▸ PASSAGE TO READ:
════

Some time later Eyo did secure a passage home, but not before the British press got hold of the story. In a vicious outpouring of anger, they called him “spoilt”, “ungrateful”, and a “little prince”; their language soaked in colonial assumptions about who ought to feel grateful to whom. Not much has changed since. In The Ungrateful Refugee the author Dina Nayeri describes how, as a child refugee from Iran, she was expected to feel “so lucky, so humbled” to be in the United States. Only later did she understand how this “politics of gratitude” had subtly worked to transform her human right to refuge into a gift, one that had to be repaid by staying submissive and uncomplaining, being a “good immigrant” who stayed firmly in her lane.
This connection between power and the demand for gratitude reaches into many parts of life. When people in high-power positions are made to feel insecure, such as by having their failings and shortcomings pointed out, they commonly berate those who they perceive as inferior to them for being ungrateful. Consider the recent incident in the White House when Donald Trump and JD Vance took Volodymyr Zelensky to task for failing to show sufficient gratitude earlier this year.
These costs are part of what psychologists now call the “dark side” of gratitude. One common objection to the gratitude movement is that it risks “toxic positivity”, encouraging people to ignore and repress more painful feelings. But feeling thankful can lead to other dangers, too. People are more likely to transgress moral codes on behalf of someone else if they feel grateful to them. Members of historically marginalised groups, including women and LGBTQ+ people, are less likely to complain about unfair treatment if they are reminded first how lucky they are compared with the past. And, as studies with women in abusive relationships show, when people have been gaslit into believing they cannot survive without an abuser, gratitude makes them feel obliged to stay. Is it apt to ask, then, whether all those motivational posters should come with caveats and health warnings?

════

▸ MATERIAL SUPPLIED:
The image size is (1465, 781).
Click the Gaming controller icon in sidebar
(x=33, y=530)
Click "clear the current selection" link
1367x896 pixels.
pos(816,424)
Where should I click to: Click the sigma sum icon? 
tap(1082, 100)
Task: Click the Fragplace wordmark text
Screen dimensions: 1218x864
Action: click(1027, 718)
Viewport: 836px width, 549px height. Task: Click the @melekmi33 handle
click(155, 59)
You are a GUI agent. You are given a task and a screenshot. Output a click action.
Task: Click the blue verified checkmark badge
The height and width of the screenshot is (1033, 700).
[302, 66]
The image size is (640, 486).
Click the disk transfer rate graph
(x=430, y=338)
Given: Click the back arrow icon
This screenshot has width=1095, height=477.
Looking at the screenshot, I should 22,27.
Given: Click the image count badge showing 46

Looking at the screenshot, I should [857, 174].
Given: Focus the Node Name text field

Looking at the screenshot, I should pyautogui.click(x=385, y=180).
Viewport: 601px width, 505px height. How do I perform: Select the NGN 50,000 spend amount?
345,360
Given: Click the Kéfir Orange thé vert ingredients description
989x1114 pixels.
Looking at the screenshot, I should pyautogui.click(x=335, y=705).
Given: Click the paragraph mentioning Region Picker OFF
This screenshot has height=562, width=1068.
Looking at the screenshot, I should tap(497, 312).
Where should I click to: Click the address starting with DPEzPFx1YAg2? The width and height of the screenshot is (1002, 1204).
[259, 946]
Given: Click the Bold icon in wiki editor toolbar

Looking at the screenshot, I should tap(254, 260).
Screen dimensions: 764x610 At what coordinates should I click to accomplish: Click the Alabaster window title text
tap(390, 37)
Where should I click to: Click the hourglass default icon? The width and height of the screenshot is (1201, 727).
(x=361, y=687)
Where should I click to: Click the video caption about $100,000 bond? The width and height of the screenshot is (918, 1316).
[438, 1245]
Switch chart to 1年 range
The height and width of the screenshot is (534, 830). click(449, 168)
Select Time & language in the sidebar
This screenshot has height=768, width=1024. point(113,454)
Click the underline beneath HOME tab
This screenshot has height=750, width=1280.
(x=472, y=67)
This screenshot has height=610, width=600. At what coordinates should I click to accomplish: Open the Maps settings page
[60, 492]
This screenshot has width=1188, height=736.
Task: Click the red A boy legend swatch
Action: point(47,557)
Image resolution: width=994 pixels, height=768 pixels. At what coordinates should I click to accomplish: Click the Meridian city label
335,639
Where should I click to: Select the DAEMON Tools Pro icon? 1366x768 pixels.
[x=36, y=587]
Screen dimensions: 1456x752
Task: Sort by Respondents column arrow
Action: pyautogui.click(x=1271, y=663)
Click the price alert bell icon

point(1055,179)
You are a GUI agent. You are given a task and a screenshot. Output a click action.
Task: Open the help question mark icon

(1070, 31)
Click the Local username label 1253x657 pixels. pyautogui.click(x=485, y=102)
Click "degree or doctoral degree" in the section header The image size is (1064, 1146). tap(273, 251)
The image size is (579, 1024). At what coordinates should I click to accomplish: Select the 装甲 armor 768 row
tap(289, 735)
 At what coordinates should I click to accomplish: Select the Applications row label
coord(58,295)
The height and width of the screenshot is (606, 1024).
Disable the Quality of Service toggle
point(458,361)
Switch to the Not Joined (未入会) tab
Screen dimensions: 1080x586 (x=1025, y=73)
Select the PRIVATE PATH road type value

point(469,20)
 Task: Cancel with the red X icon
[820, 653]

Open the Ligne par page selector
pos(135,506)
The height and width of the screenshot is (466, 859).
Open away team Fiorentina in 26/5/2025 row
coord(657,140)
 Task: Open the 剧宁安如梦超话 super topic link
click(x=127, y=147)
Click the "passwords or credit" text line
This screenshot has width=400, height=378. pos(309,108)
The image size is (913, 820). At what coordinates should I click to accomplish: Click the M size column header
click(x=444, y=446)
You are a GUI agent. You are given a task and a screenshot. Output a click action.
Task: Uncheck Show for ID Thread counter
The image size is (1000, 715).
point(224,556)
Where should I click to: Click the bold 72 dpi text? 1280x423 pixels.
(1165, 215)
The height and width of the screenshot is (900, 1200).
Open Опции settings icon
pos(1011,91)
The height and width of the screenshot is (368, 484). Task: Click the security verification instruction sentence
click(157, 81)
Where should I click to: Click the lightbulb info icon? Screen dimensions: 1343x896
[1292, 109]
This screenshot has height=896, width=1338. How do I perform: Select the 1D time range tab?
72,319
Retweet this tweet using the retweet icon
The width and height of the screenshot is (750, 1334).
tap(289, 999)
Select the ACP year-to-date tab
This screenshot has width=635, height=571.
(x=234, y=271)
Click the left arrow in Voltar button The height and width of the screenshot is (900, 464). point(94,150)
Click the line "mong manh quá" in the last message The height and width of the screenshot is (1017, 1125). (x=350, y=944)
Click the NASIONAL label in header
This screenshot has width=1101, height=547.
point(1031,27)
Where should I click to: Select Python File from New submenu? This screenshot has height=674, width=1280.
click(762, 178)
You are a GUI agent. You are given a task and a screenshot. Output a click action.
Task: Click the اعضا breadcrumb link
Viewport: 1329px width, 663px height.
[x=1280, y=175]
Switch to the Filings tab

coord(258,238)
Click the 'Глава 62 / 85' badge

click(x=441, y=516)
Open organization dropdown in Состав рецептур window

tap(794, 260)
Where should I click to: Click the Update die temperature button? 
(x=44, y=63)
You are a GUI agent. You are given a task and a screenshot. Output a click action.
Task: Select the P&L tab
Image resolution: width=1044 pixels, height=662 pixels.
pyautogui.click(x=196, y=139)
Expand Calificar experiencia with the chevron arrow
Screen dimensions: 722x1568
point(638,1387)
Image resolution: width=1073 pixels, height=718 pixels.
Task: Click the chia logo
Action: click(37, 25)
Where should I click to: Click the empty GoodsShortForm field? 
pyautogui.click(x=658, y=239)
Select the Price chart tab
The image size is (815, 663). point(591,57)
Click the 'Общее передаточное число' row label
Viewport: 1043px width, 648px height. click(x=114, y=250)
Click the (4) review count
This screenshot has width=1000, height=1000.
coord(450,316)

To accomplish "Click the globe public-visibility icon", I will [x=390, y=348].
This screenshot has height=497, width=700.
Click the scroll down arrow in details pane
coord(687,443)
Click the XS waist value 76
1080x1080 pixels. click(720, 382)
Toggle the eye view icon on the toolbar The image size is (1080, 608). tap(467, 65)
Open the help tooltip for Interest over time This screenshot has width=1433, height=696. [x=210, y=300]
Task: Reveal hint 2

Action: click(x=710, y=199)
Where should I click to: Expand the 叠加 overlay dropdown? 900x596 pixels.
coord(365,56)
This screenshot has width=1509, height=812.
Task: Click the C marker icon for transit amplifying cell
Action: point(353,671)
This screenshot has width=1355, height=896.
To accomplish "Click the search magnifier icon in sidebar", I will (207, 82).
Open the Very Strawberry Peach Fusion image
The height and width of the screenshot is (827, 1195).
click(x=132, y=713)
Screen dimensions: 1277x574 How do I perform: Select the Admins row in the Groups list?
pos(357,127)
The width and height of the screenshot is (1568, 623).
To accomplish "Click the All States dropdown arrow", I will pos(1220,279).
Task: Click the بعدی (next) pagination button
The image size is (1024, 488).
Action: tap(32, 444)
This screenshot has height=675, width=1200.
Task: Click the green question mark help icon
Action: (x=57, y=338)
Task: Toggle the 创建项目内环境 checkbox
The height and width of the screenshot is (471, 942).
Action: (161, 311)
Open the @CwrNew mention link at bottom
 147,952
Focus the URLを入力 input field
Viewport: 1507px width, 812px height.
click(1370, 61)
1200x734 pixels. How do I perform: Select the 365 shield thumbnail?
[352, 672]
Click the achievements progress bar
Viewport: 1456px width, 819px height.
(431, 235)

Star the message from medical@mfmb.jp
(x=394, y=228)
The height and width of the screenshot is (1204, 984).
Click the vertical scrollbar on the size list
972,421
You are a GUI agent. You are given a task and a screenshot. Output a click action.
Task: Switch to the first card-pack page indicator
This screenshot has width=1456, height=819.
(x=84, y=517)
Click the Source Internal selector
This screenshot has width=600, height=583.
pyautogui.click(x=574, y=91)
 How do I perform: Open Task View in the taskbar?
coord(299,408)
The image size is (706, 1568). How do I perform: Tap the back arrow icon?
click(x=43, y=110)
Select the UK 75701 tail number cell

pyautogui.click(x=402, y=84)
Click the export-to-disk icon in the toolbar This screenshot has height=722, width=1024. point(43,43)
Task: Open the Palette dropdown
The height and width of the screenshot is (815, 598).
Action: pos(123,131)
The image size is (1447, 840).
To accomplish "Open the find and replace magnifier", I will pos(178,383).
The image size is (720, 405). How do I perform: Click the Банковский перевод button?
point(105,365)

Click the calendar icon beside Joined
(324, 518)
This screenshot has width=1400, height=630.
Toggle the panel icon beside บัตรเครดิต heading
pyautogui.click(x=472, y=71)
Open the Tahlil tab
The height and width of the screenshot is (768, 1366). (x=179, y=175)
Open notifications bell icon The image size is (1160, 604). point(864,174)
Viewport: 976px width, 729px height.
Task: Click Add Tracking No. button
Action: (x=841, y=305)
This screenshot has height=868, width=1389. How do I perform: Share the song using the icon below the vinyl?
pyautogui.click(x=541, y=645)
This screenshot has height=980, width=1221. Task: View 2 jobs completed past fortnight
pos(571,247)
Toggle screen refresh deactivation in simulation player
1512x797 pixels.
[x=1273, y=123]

════

▸ WHAT TO WORK ON:
• 1. In the passage on gratitude, what is the title of the book by Dina Nayeri?
• 2. Carry the passage on gratitude forward from its last sentence.
None of the data is needed here.

▸ EXPECTED RESPONSES:
• 1. The Ungrateful Refugee

• 2.
Given these arguments there is a lot to think about while trying to jot down three things you feel grateful for so you can retire peacefully at night.
Yet, the lessons of the latest research remind us that, like all emotions, feeling grateful is neither wholly good nor wholly bad. Too little, and we risk being entitled or rude, alienating those who try to help us. Too much, and we may leave ourselves open to exploitation by amplifying the power someone holds over us. Context, as always, is necessary and should always be relative.
There are strategies that help mitigate the risk. Focusing on circumstances rather than individuals (broadly, feeling grateful for or that, rather than grateful to) can side-step the issue of power. And if you notice someone – a boss, parent, friend, or partner – expecting more gratitude than you want to give, you might ask yourself why. What might seem like ungrateful behaviour in our hierarchical world may really be an act of self-preservation, even one of political defiance.
And sometimes gratitude does need to have an expiration date. For all we may feel thankful, sometimes we have to release ourselves from the burden and move on with our lives. Gratitude is important. But so is paying attention to its limits.